Kelvingrove Park, overlooked by the University of Glasgow on one side and the Park District on the other, is one of the finest parks in the city of Glasgow, Scotland. Located in the West End of Glasgow, it straddles the River Kelvin and covers 34 ha (85 acres). It was created as the West End Park in 1852 by Sir Joseph Paxton and has been the site of three exhibitions: the 1888 International Exhibition, the 1901 International Exhibition and the 1911 Scottish Exhibition.

Kelvingrove contains a bandstand, skatepark, bowling, croquet greens, statues and monuments. The largest monument is the Stewart Memorial Fountain, built to commemorate Lord Provost Robert Stewart (1851-1854) and his achievement of providing the city with fresh water from Loch Katrine. There are statues to William Thomson, 1st Baron Kelvin, Joseph Lister, Lord Roberts as well as a memorial to the Cameronians and the Highland Light Infantry. The park is popular with joggers and is the home of Kelvingrove Art Gallery and Museum. The area is convenient for tourists, being adjacent to Kelvin Hall Sports Arena and the Glasgow Museum of Transport, both housed in the same building, on the opposite side of Argyle Street.

The Belle & Sebastian song Like Dylan in the Movies was written after a bout of paranoia suffered by the lead singer of the band, Stuart Murdoch, when walking through the park. The band record in the nearby CaVa Studios. Much of Alasdair Gray's novel Poor Things takes place in and around the park.

Scottish bands and musicians such as Belle & Sebastian, Teenage Fanclub, Franz Ferdinand, Eddi Reader, Carol Laula and Horse have all expressed support for the restoration of Kelvingrove Park's Bandstand. MSP Pauline McNeill also presented a motion to the Scottish Parliament about the bandstand restoration.

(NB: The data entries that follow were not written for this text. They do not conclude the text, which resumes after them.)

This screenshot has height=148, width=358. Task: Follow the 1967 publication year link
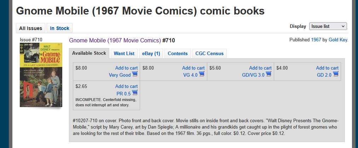(316, 40)

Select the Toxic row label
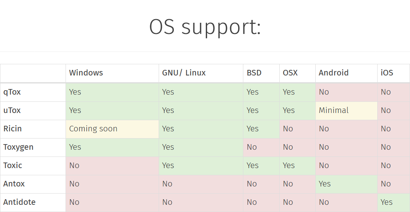pyautogui.click(x=13, y=166)
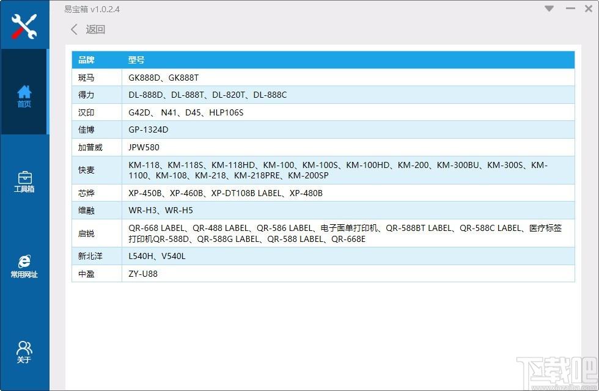Click the 汉印 models G42D cell
The image size is (599, 391).
348,112
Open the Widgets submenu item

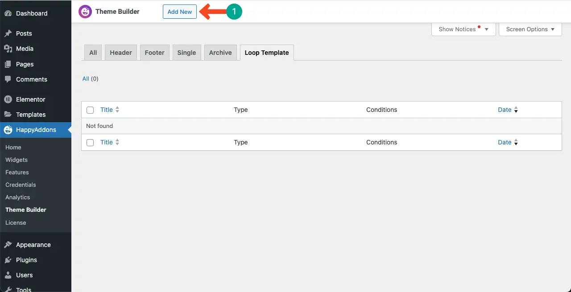pyautogui.click(x=17, y=160)
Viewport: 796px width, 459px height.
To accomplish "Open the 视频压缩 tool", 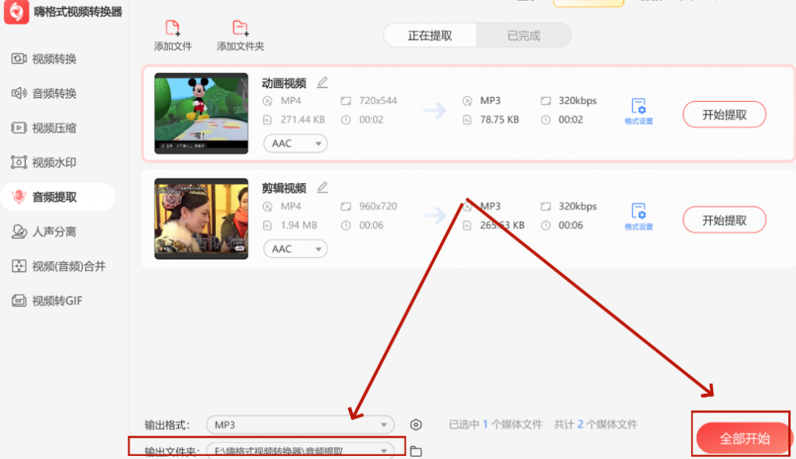I will [x=47, y=127].
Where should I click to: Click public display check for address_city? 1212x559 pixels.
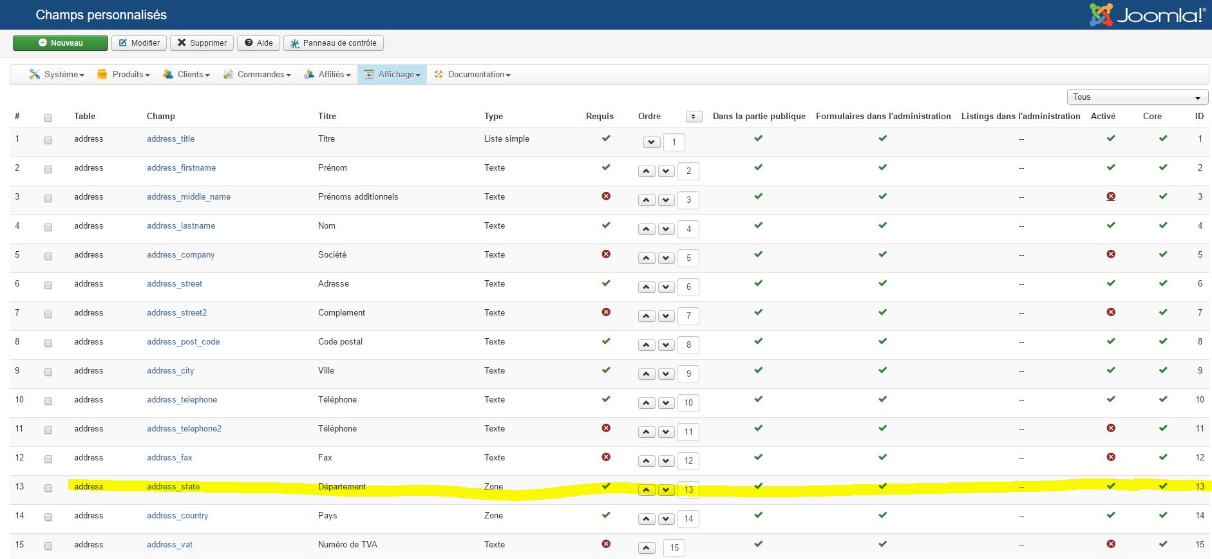[x=759, y=370]
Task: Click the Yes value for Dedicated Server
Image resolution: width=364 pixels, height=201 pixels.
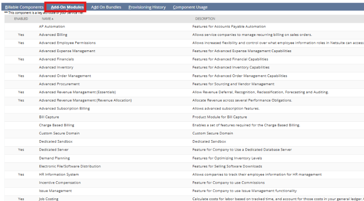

The bandstand, built in the 1920s, was a popular location for outdoor music until it became neglected and vandalised around 1995. It played host to thousands of events from military bands to old-time Music Hall acts, Glasgow's first-ever Steel Band Festival to the Radio Clyde Rock Concerts. It was also used for charity fundraising concerts such as the 'Woodlands Fun Days for Children' with Yorkhill Hospital's Radio Lollipop between 1993 and 98. A restoration project is planned by the Friends of Kelvingrove Park together with Glasgow City Council.

Kelvinbridge Subway station and bus routes provide access to the park.